In 1215, King John granted the manor of Suckley to Llewelyn, the Prince of North Wales, the husband of Joan the King's daughter. Their daughter, Helen, inherited the manor which passed, not infrequently following the female line, to the Burnell family and then the Hungerford family. In 1571 the manor was sold to Edmund Colles of Leigh, and by this time its value would have been in the demesne farm, Lower Court, earlier the King's manor house in Suckley. There were sub-manors and other important estates in Suckley which would have been granted at an early date to a follower of the lord of the principal manor and would have their own history. Suckley Court or Over Court (which means Upper Court as opposed to Lower Court) is puzzling. This is a moated site east of Lower Court and towards the parish and county boundary. It appears to have had the same history as Lower Court until 1597 when the site of the manor of Suckley called Lower Court and a capital messuage called Over Court were settled by Edmund Colles on his younger son, Edmund. Lower Court remained with the Colles family of Leigh, and Over Court or Suckley Court passed to the Moore family and by 1845 to the Huband family who still live there.
Another estate in Suckley referred to as a manor was the White House. The present house dates from the late 17th century, and it is possible that the medieval house, Haventree, across the road was the earlier manor house. Two farm houses called Lower House and Upper House suggest there was a hamlet associated with this manor and the limits of the main street were marked by the Lower and Upper Houses. The large house of Gaines in Whitbourne parish was built by Bellingham, the son of Francis Freeman of The White House, Suckley, about 1680. The Freeman family continued to live at the White House into the 19th century; it was purchased by Mr. Twinberrow about 1856 and is still with the same family. [See note 1].

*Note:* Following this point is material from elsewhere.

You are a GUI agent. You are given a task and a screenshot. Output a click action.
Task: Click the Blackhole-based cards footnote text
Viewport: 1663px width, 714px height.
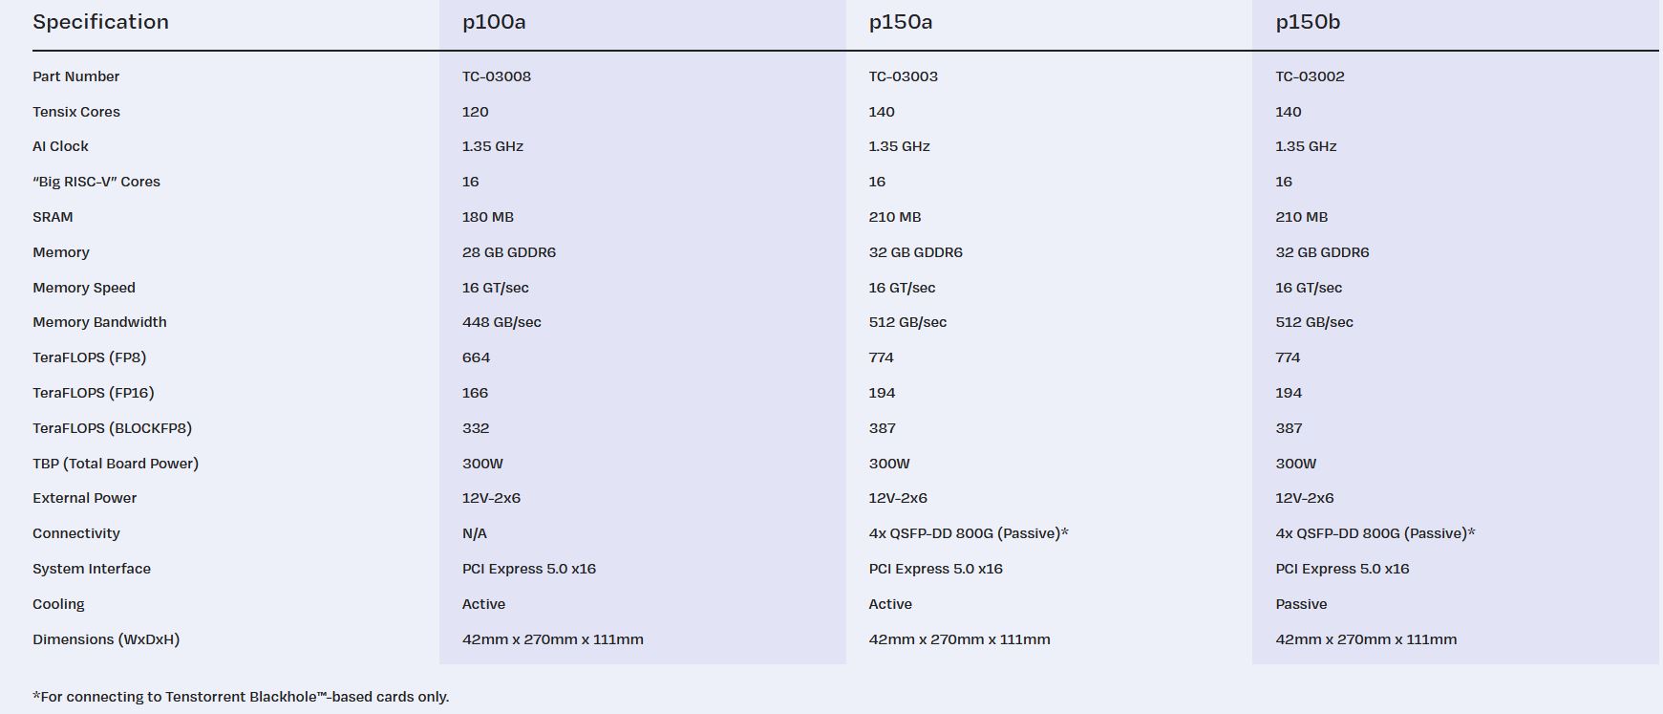pyautogui.click(x=241, y=697)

Priory Redding and The Chapels, appear to be part of an estate in Suckley that belonged to the Prior of Great Malvern. In 1322 the Prior had to account to his brethren for the wood he was selling at Suckley.

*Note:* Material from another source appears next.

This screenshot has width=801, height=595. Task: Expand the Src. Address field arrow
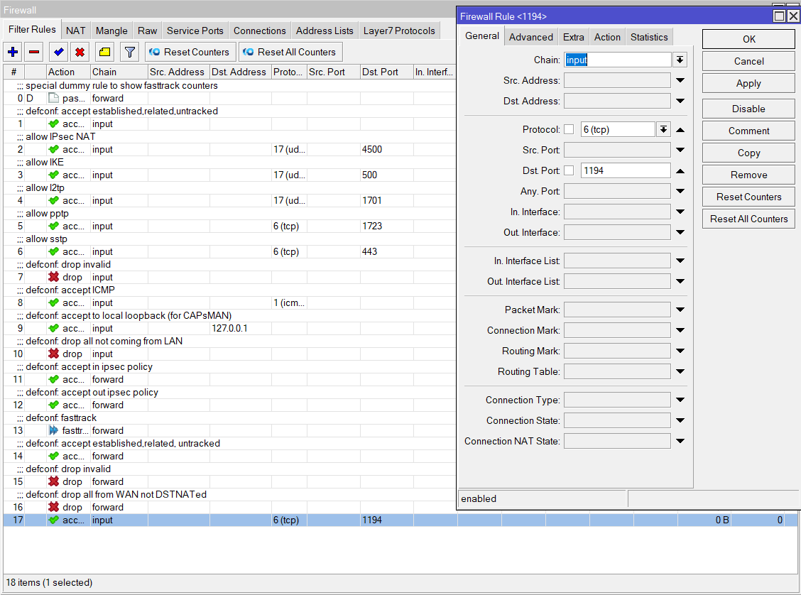click(x=680, y=81)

In 1515 William Mucklow of Martley bought a considerable estate in Suckley called the manors of Suckley and Orcoppys. The site of this estate has not been identified but the name, Tor Coppice, south of Alfrick Pound, is very possibly a corruption of Orcoppys. Richard Mucklow in 1526 claimed the manor of Alfrick, whose manorial farm was probably Alfrick Court. The Mucklow Estate was held in the manor of Suckley.

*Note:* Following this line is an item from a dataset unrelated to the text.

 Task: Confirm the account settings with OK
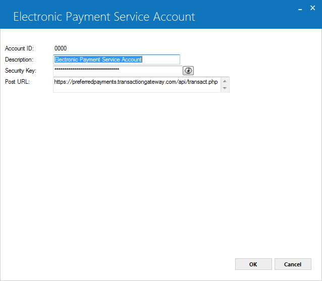pyautogui.click(x=253, y=264)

There was also a manor of Lulsley which was at an early date granted to the Priory of Great Malvern. After the dissolution the King granted it in 1544 to John Fox and Thomas Hall. The moated site of Upper Court at Lulsley is the most likely site for this manor house and near to the church. Lulsley Court, to the north of the parish, is probably the centre of the estate of one virgate that Henry Houtin claimed in 1199, which had been assarted by his ancestors, that is cleared from the forest, and held by inheritance ever since, outside the King's forest. There was also in 1315 an estate in Suckley known as Hanley's Land held by a Thomas Hanley. In 1431 Simon Hanley of Hanley held a quarter of a Knight's fee in Suckley and Lulsley, which by 1515 belonged to William Mucklow and became merged with his other lands within the manor. Hayley's ground in Sinton's End in the Holy water of Suckley, recorded in 1627, may be part of this estate. Hayley Dingle is east of Folly Farm.
Suckley is fortunate that so many early documents have survived to record the larger estates of the Norman and Medieval manor. The smaller farms also have their history, which must in many cases pre-date the Domesday Survey of 1086, when there were more than fifty farms to support the population of Suckley, Alfrick and Lulsley.